*Extracted information*.
__________
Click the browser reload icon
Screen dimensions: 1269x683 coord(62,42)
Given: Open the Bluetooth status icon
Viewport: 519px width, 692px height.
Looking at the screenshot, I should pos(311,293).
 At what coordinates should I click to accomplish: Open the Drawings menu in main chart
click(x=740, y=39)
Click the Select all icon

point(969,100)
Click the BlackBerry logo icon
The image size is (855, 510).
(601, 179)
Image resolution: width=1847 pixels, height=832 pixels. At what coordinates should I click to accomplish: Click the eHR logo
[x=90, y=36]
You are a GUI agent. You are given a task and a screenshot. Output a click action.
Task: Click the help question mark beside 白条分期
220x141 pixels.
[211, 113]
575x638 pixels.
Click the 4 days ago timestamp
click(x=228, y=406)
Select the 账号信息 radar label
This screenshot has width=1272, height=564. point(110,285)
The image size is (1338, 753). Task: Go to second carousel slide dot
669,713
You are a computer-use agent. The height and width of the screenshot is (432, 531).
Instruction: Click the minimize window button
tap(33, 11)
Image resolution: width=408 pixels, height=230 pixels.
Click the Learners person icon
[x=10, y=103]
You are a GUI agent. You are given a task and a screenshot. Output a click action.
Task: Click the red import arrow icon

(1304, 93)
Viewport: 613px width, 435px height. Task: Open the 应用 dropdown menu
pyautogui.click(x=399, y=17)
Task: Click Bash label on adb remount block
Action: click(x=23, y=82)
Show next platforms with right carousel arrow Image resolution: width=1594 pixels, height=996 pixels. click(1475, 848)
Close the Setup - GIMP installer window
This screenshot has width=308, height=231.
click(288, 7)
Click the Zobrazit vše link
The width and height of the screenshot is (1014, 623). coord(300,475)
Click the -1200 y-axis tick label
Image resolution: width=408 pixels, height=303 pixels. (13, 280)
__________
Nothing but the lines from the one with "Image resolution: width=1847" through the final line of the data belongs in the answer, and they must match exactly.

*Task output*.
Image resolution: width=1847 pixels, height=832 pixels. At what coordinates should I click to accomplish: Click the eHR logo
[x=90, y=36]
You are a GUI agent. You are given a task and a screenshot. Output a click action.
Task: Click the help question mark beside 白条分期
220x141 pixels.
[211, 113]
575x638 pixels.
Click the 4 days ago timestamp
click(x=228, y=406)
Select the 账号信息 radar label
This screenshot has width=1272, height=564. point(110,285)
The image size is (1338, 753). Task: Go to second carousel slide dot
669,713
You are a computer-use agent. The height and width of the screenshot is (432, 531).
Instruction: Click the minimize window button
tap(33, 11)
Image resolution: width=408 pixels, height=230 pixels.
Click the Learners person icon
[x=10, y=103]
You are a GUI agent. You are given a task and a screenshot. Output a click action.
Task: Click the red import arrow icon

(1304, 93)
Viewport: 613px width, 435px height. Task: Open the 应用 dropdown menu
pyautogui.click(x=399, y=17)
Task: Click Bash label on adb remount block
Action: click(x=23, y=82)
Show next platforms with right carousel arrow Image resolution: width=1594 pixels, height=996 pixels. click(1475, 848)
Close the Setup - GIMP installer window
This screenshot has width=308, height=231.
click(288, 7)
Click the Zobrazit vše link
The width and height of the screenshot is (1014, 623). coord(300,475)
Click the -1200 y-axis tick label
Image resolution: width=408 pixels, height=303 pixels. (13, 280)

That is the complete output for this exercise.